Kapitel 30
Britisches Museum, London
»Damit ich dich auch richtig verstehe«, antwortete Michael schließlich. »Du willst dieser Karte folgen, damit der Mann, der Andrews Ermordung veranlasste, um sie zu finden, tatsächlich ein weiteres Mal hinter dir her ist?«
»Entweder das, oder wir lassen einfach zu, dass er verschwinden kann«, antwortete sie. »Und das kommt überhaupt nicht in Frage.«
Emily bezwang ihre Heftigkeit und milderte ihren Tonfall, sodass sich nun in ihrer Stimme aufrichtige Gefühle ausdrückten. »Abgesehen von dir und meinem Bruder war Andrew der einzige Mann in meinem Leben. Wir mögen verwandt gewesen sein, aber wir waren seit der Grundschule beste Freunde. Das weißt du.
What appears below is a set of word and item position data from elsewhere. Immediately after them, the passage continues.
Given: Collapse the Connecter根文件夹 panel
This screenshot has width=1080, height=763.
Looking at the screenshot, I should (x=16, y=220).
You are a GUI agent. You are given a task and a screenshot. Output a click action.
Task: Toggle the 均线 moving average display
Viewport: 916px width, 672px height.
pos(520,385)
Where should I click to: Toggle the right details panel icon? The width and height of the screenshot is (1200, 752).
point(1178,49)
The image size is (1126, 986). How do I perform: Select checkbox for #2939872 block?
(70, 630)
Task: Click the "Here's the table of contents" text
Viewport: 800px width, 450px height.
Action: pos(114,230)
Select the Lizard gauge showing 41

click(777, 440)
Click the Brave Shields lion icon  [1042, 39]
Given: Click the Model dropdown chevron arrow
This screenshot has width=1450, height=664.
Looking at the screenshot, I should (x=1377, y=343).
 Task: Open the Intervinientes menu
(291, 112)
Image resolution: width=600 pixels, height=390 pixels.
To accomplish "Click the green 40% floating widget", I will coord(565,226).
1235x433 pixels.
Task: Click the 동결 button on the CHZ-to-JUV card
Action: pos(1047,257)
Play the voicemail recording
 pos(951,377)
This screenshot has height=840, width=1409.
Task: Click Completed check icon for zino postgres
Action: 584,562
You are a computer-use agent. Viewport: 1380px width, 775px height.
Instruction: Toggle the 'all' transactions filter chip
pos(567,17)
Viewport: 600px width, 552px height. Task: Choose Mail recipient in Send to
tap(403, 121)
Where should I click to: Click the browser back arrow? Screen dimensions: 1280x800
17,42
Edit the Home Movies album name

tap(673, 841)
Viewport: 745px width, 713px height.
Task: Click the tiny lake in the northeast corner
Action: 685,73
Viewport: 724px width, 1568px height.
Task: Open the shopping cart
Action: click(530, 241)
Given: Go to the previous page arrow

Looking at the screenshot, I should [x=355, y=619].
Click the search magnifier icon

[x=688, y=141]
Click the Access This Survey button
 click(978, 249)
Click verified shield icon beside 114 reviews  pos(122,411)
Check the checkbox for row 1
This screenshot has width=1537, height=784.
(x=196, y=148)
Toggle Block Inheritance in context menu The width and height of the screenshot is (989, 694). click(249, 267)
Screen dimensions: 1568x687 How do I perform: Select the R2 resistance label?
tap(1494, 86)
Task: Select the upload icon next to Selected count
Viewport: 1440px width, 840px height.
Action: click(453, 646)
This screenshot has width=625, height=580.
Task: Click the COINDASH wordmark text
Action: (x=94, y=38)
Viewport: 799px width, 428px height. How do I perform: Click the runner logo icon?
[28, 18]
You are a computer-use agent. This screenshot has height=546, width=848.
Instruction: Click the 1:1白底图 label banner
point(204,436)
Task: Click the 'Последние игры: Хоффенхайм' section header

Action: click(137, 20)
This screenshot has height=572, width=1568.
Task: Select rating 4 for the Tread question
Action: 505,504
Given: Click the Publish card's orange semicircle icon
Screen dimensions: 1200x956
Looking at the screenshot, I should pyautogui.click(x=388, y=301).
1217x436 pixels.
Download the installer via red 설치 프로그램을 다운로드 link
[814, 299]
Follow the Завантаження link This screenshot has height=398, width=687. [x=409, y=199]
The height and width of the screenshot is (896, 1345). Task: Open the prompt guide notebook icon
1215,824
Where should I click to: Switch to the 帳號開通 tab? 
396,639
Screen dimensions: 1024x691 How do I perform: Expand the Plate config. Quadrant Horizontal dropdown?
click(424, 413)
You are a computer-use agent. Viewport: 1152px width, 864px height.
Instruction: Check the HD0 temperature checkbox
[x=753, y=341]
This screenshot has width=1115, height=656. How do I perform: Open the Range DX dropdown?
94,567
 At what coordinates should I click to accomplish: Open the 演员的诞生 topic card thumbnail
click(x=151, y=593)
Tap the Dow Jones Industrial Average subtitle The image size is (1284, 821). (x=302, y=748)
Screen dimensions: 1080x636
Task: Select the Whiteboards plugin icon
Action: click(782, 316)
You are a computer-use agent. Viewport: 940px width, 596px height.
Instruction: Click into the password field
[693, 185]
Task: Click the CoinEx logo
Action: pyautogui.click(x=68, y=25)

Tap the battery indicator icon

Mein Humor, meine Abenteuerlust, mein Selbstvertrauen beim Sparring mit anderen – das alles kommt von Andrew.« Während sie sprach, begannen in ihren Augen Tränen zu schimmern, die ihr über die Wangen zu rinnen drohten. »Ich lasse nicht zu, dass er sinnlos gestorben ist, Mike. Nicht, wenn ich es verhindern kann.«
Als Michael sah, dass ihre Trauer zurückkehrte, verebbte seine Wut. Er nahm Emily in die Arme, um ihr etwas von seiner Kraft zu geben.
»Die Polizei, Em. Sie werden die Ermordung eines US-Bürgers mitten in London nicht einfach auf sich beruhen lassen.«
»Aber sie werden auch nicht in einen Flieger nach Ägypten hüpfen«, widersprach sie, entzog ihm eine Hand und wischte sich die Feuchtigkeit aus den Augen. »Du weißt so gut wie ich, dass sie nicht einer Spur nachgehen werden, die so wenig konkret ist wie eine alte Karte auf der Hälfte eines Manuskripts.«
»Aber du erwartest, dass wir genau das tun? Nach Ägypten fliegen und nachschauen, auf was diese Karte hinweist?«
Emilys Gesichtszüge spannten sich an. »Es ist nicht das erste Mal, dass ich allein ins Ausland fliegen müsste, um in einem Todesfall einen Sinn zu finden, ohne viel in der Hand zu haben. Das letzte Mal ging es am Ende doch gut aus.« Ihr Trotz war wieder da, und die Anspielung darauf, dass sie fünf Jahre zuvor nach der Ermordung eines Kollegen vagen Hinweisen nachgegangen war, die schließlich zur verlorenen Bibliothek von Alexandria geführt hatten, war bei Michael nicht vergebens. Sie hatte Minnesota mit nur zwei Schnipseln Papier und den kryptischen Anweisungen eines alten Mannes verlassen, um dann festzustellen, dass sie einer Spur von Amerika nach England, dann nach Ägypten und Istanbul und noch weiter darüber hinaus nachspürte. Und sie hatte gefunden, wonach sie suchte.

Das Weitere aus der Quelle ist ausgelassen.